■ Supplied entries
---+---
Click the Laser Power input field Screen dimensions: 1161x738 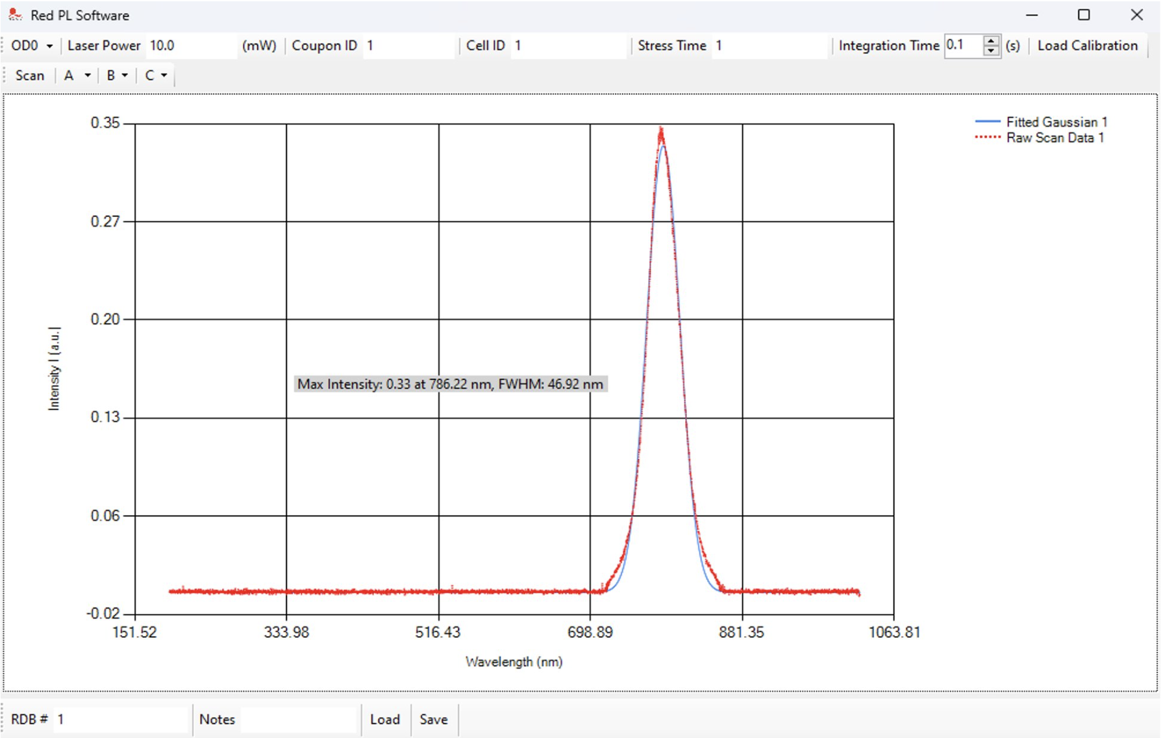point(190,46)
---+---
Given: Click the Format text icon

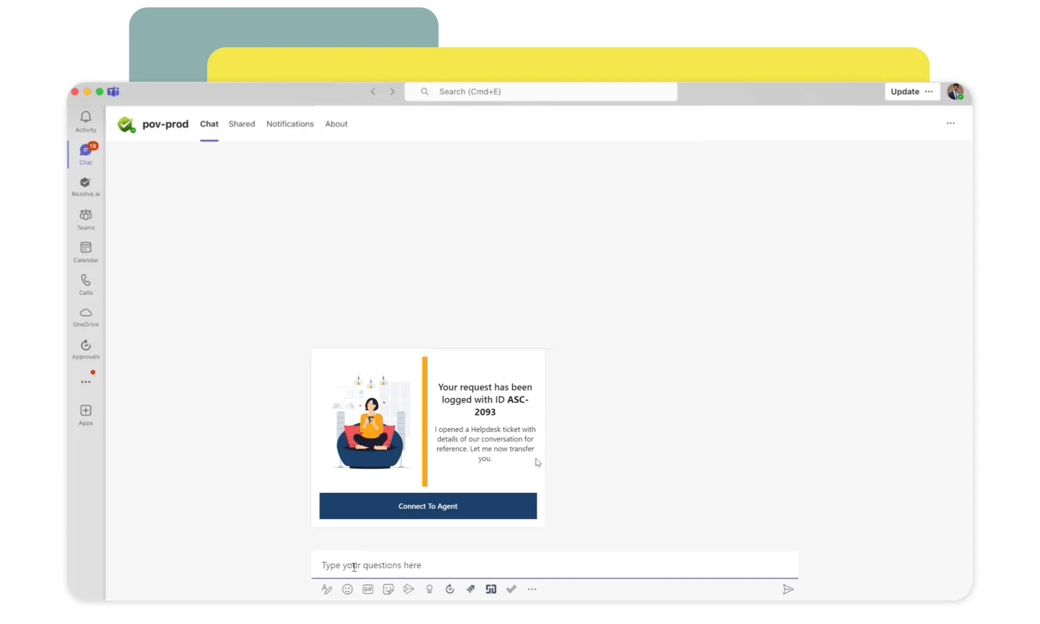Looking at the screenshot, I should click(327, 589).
---+---
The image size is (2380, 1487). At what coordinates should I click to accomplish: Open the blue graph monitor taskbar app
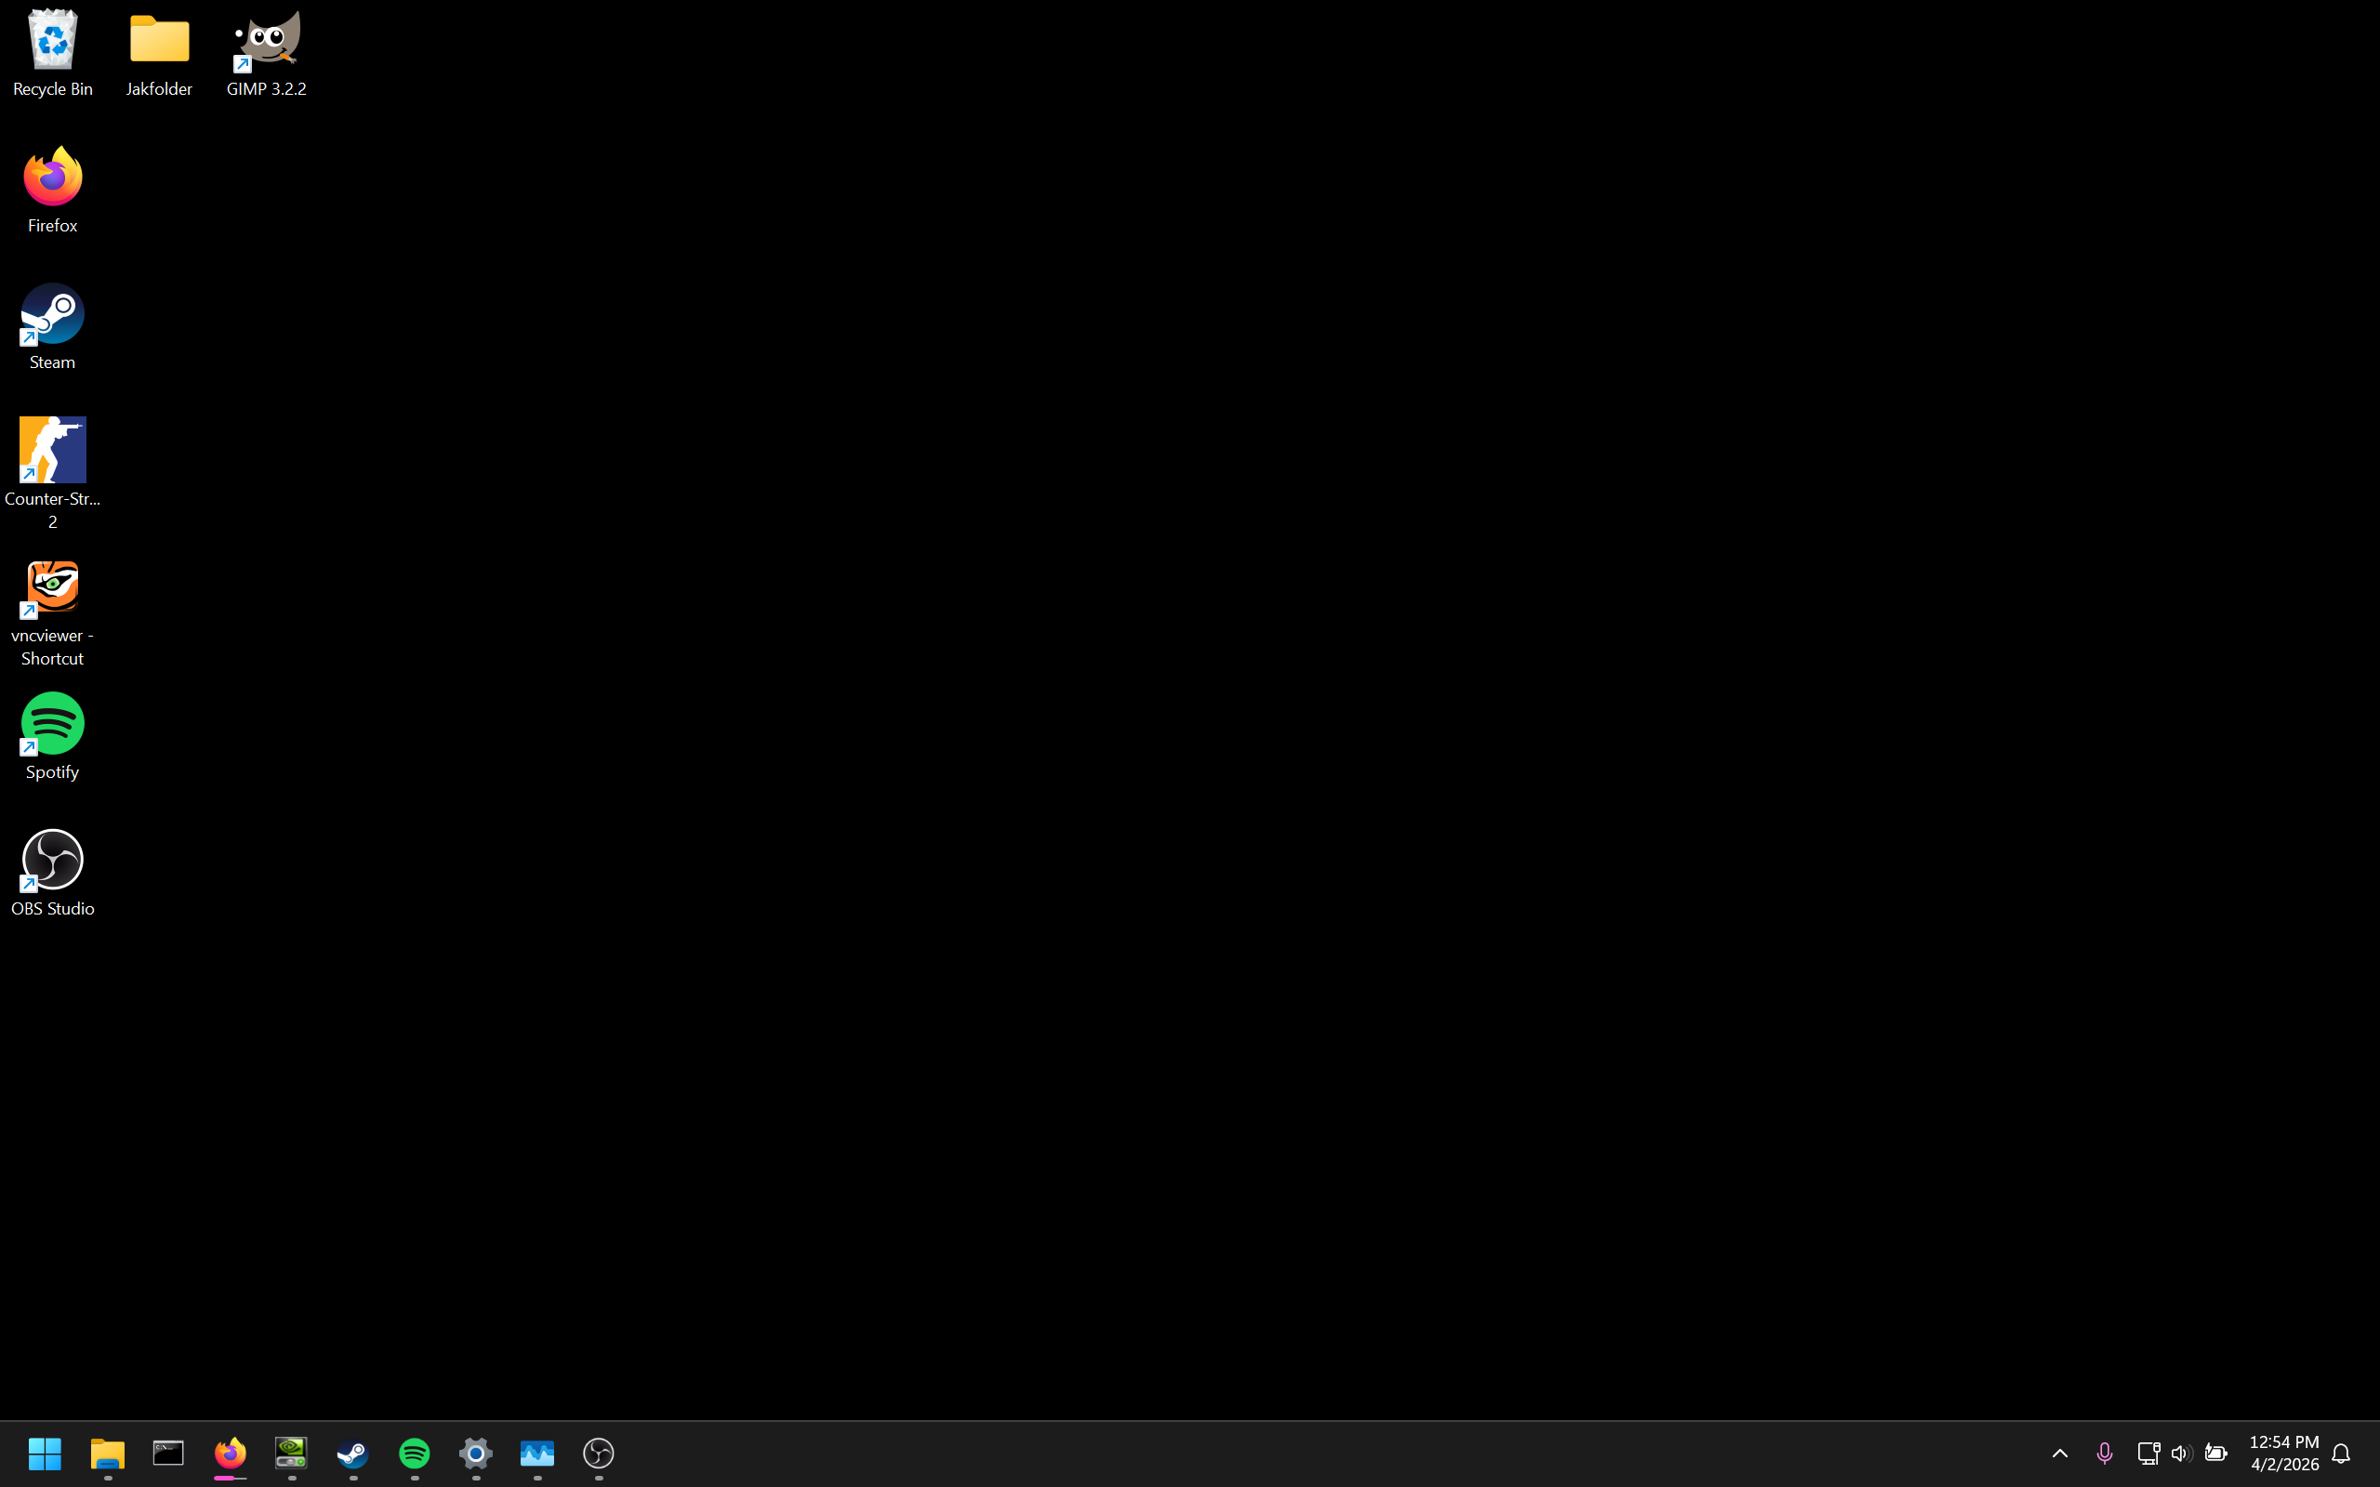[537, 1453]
---+---
■ What is expected
Reproduce the part of the listing that opens with the line containing "The image size" and closes with the line containing "[537, 1453]", substituting "taskbar application" for "taskbar app" and leaving everything else unchanged. Return only those lines and leave out the pictures.

■ Written response
The image size is (2380, 1487). At what coordinates should I click to accomplish: Open the blue graph monitor taskbar application
[537, 1453]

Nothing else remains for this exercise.